- _WHAT THE EXERCISE ASKS_
Nothing should differ between your answer and the records.

--- PROVIDED MATERIAL Enclosed Below ---

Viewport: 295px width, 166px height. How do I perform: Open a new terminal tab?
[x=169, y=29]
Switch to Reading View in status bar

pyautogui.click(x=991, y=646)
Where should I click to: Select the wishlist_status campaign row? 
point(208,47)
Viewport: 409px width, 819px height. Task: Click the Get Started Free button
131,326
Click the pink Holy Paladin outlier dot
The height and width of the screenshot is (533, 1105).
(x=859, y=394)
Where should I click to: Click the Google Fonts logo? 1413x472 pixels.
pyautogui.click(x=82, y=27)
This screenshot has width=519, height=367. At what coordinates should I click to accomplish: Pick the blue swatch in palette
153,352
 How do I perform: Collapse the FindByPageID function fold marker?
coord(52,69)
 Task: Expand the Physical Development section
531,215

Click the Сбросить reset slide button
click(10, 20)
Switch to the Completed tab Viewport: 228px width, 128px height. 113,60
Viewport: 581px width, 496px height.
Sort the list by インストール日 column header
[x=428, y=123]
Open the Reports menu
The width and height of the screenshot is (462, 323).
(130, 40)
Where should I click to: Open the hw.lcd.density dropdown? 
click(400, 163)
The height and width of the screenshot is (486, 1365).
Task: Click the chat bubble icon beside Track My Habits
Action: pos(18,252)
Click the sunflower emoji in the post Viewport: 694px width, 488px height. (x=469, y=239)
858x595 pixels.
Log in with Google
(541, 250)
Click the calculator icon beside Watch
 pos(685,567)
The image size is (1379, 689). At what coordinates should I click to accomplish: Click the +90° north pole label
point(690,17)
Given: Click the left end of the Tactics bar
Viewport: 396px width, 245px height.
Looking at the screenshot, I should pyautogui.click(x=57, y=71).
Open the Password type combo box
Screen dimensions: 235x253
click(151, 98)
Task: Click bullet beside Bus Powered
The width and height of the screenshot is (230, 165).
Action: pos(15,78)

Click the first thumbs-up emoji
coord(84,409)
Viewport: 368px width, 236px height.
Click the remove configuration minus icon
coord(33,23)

--- End of Enclosed PROVIDED MATERIAL ---

- _EXERCISE SOLUTION_
Viewport: 295px width, 166px height. How do I perform: Open a new terminal tab?
[x=169, y=29]
Switch to Reading View in status bar

pyautogui.click(x=991, y=646)
Where should I click to: Select the wishlist_status campaign row? 
point(208,47)
Viewport: 409px width, 819px height. Task: Click the Get Started Free button
131,326
Click the pink Holy Paladin outlier dot
The height and width of the screenshot is (533, 1105).
(x=859, y=394)
Where should I click to: Click the Google Fonts logo? 1413x472 pixels.
pyautogui.click(x=82, y=27)
This screenshot has width=519, height=367. At what coordinates should I click to accomplish: Pick the blue swatch in palette
153,352
 How do I perform: Collapse the FindByPageID function fold marker?
coord(52,69)
 Task: Expand the Physical Development section
531,215

Click the Сбросить reset slide button
click(10, 20)
Switch to the Completed tab Viewport: 228px width, 128px height. 113,60
Viewport: 581px width, 496px height.
Sort the list by インストール日 column header
[x=428, y=123]
Open the Reports menu
The width and height of the screenshot is (462, 323).
(130, 40)
Where should I click to: Open the hw.lcd.density dropdown? 
click(400, 163)
The height and width of the screenshot is (486, 1365).
Task: Click the chat bubble icon beside Track My Habits
Action: pos(18,252)
Click the sunflower emoji in the post Viewport: 694px width, 488px height. (x=469, y=239)
858x595 pixels.
Log in with Google
(541, 250)
Click the calculator icon beside Watch
 pos(685,567)
The image size is (1379, 689). At what coordinates should I click to accomplish: Click the +90° north pole label
point(690,17)
Given: Click the left end of the Tactics bar
Viewport: 396px width, 245px height.
Looking at the screenshot, I should pyautogui.click(x=57, y=71).
Open the Password type combo box
Screen dimensions: 235x253
click(151, 98)
Task: Click bullet beside Bus Powered
The width and height of the screenshot is (230, 165).
Action: pos(15,78)

Click the first thumbs-up emoji
coord(84,409)
Viewport: 368px width, 236px height.
Click the remove configuration minus icon
coord(33,23)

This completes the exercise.